According to Stock's lawyer, Pieter Marais, selling the property as "occupied land" would affect its value. Marais said Stock had intended to develop a shopping mall and other commercial properties on the property before it was invaded."[Stock] inherited the land from his father. They fled Germany back when Nazis were in control in the 1930s," said Marais. "They came to South Africa and started to farm with horses and cattle. He has great sympathy for the people and the inhumane way people are living on that property."
The pensioner has been battling to evict the shack dwellers since 2013 when land invasions began on the property, east of Cape Town International Airport.
"The sheriff of the high court estimated that the cost of giving effect to an order to evict the occupiers would be approximately R10-million," Stock said in court papers.
"Given the rate of growth of the settlement, by the time this matter is heard on appeal, I estimate it will contain in the region of 80,000 people."
In an affidavit, Fischer's son William said their homestead, which he shares with his mother and brother, occupies less than 5% of her 2.7ha that had been invaded.
"I am extremely concerned about the safety of my family," he said. "Some of the unlawful occupiers have been hostile and have thrown bricks at my dogs. My mother, who is a fragile lady, is alone during the day whilst my brother and I are at work."In her judgment, Fortuin sympathised with the family's plight, saying: "What does one do with 60,000 people when neither the owner of the land on which they reside, nor the local authority in whose jurisdiction they live, can or want to accommodate them?"
The shack dwellers argued in court that the city council should bear the burden of housing them.
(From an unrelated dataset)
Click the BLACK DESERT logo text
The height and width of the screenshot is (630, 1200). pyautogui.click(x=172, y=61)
They said they had been "evicted from various areas in Cape Town where they lived under desperate conditions, and, as no help was forthcoming from the city and having no other alternative, they occupied any vacant land they could find".
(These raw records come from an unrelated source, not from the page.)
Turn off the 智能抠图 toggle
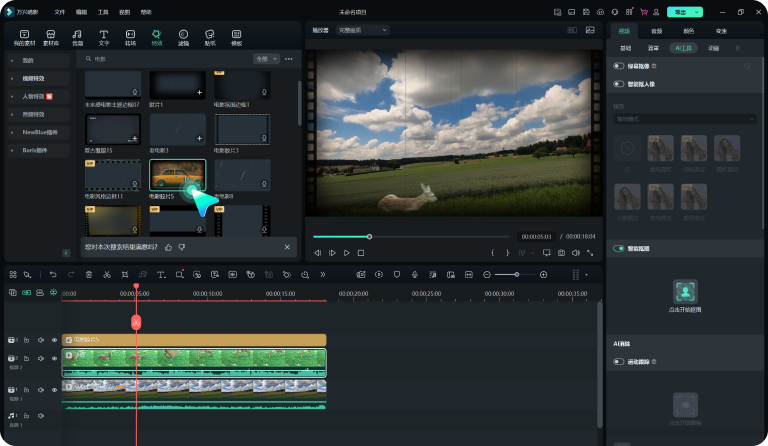 (x=619, y=247)
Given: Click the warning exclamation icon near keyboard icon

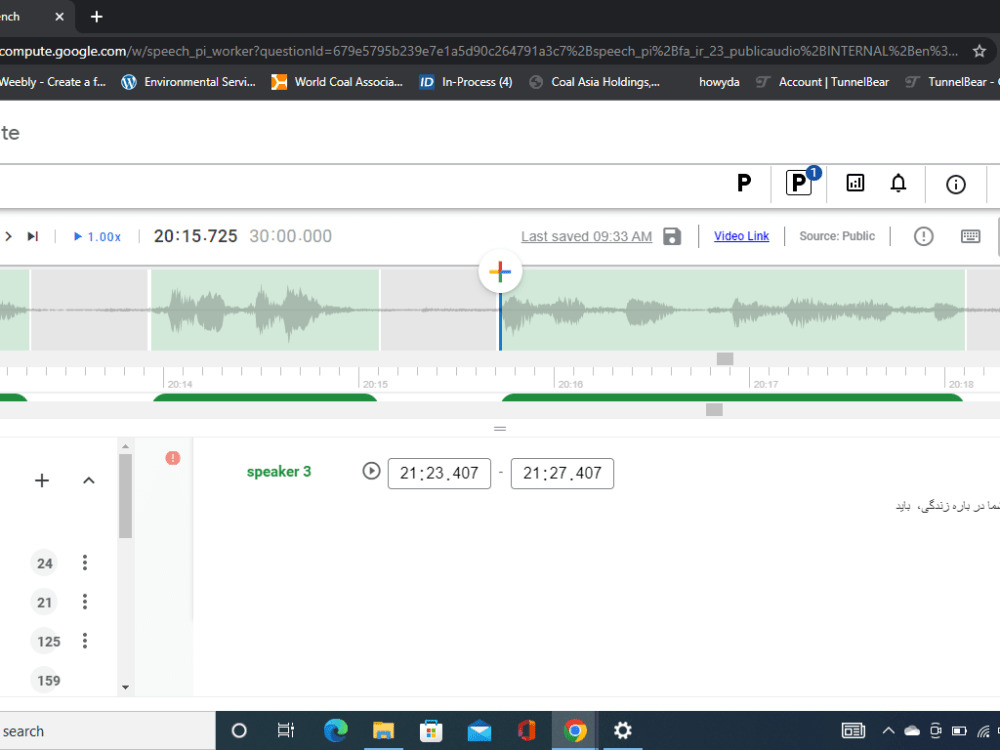Looking at the screenshot, I should (922, 236).
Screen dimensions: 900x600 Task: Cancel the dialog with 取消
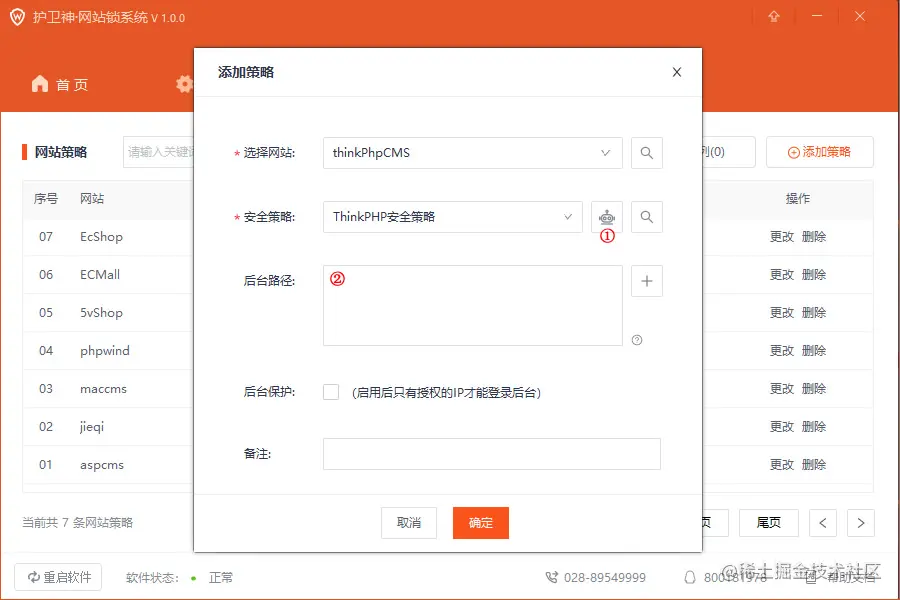coord(409,523)
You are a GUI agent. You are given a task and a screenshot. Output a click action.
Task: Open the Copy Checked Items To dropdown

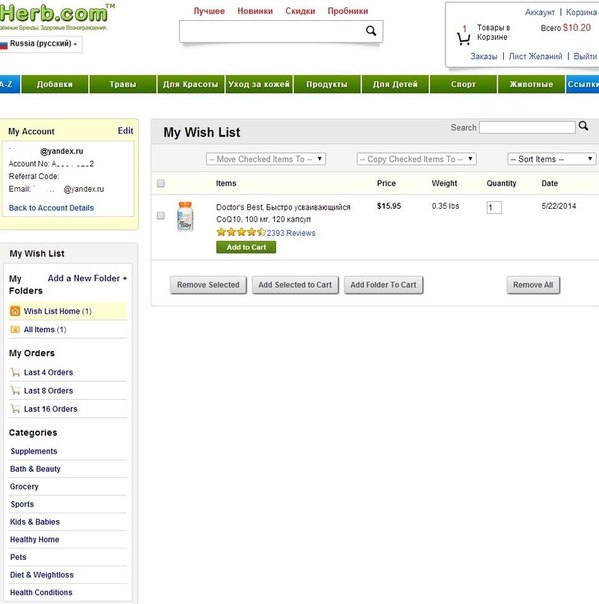point(417,159)
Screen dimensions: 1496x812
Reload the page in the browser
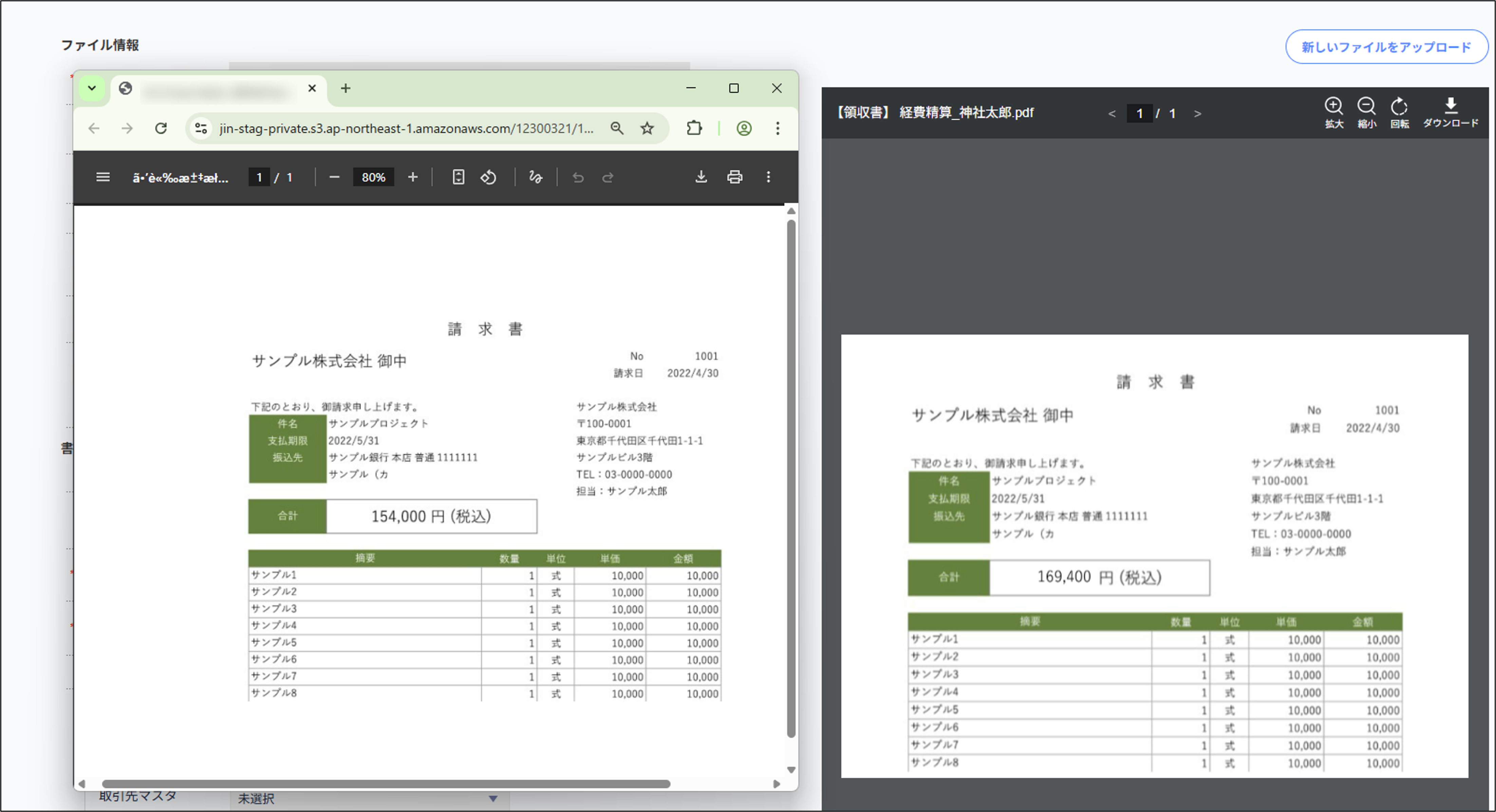162,128
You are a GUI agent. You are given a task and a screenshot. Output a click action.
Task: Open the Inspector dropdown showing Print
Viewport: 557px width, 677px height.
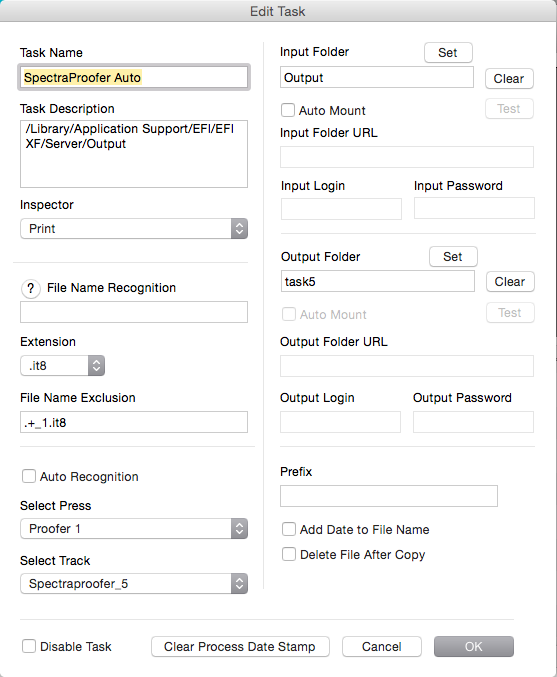134,228
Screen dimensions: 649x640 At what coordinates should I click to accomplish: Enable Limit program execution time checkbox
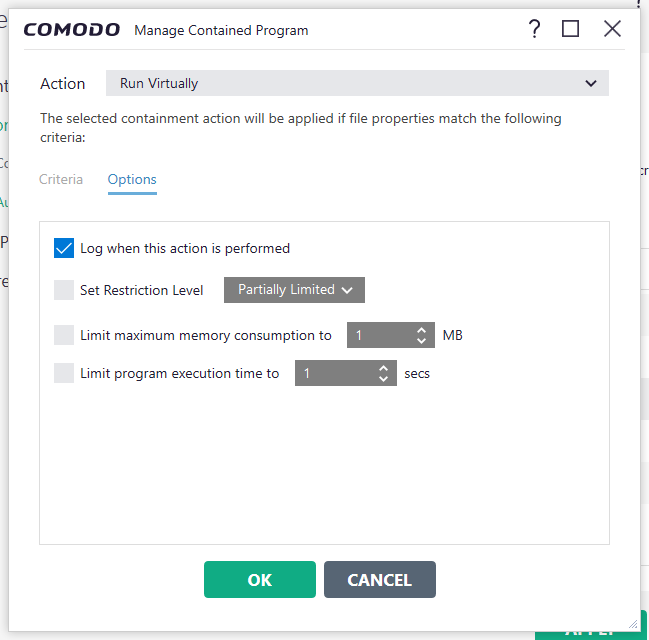[64, 373]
Nonkosi Mzotsho, secretary of the Marikana Residents' Association, said this week that residents were anxious about the appeal, which would delay the roll-out of services such as sanitation and sewerage.
"The city is unable to provide us with services because we are living on private land," she said.
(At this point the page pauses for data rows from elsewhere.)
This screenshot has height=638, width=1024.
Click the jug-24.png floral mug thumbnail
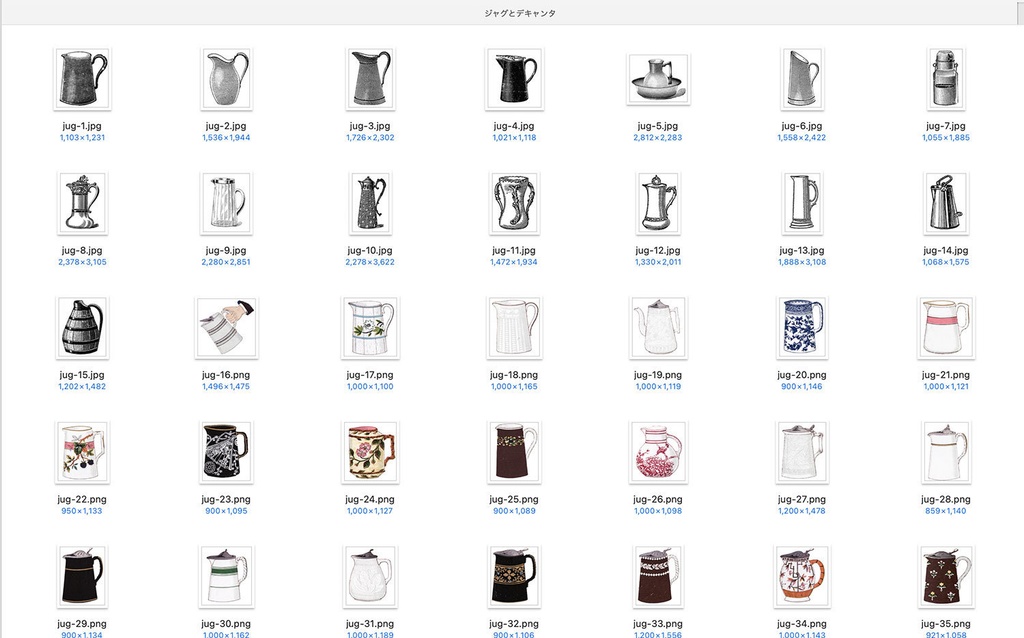tap(370, 453)
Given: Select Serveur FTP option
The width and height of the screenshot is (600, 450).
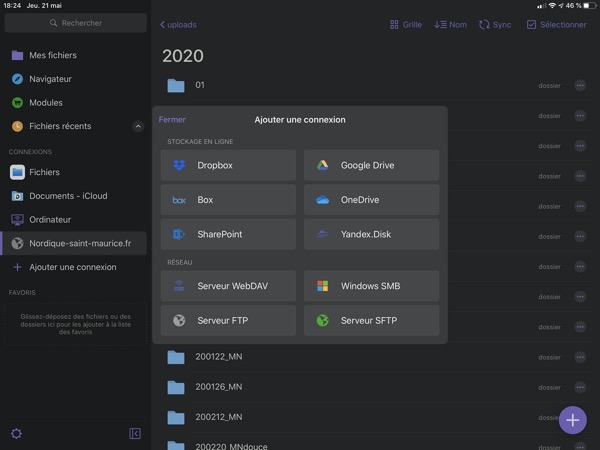Looking at the screenshot, I should click(x=228, y=320).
Councillor Xanthea Limberg, the mayoral committee member for informal settlements, said: "In light of humanitarian concerns, the city is initiating design work for stop-gap services while legal proceedings are under way, including high-mast lighting on the outskirts of the settlement and door-to-door refuse collection."
Human Settlements Minister Lindiwe Sisulu's spokesman, Ndivhuwo Mabaya, said she would comment after the litigation was finalised. "The minister indicated that at all times, all spheres of government must prioritise the interests of the poor," he said...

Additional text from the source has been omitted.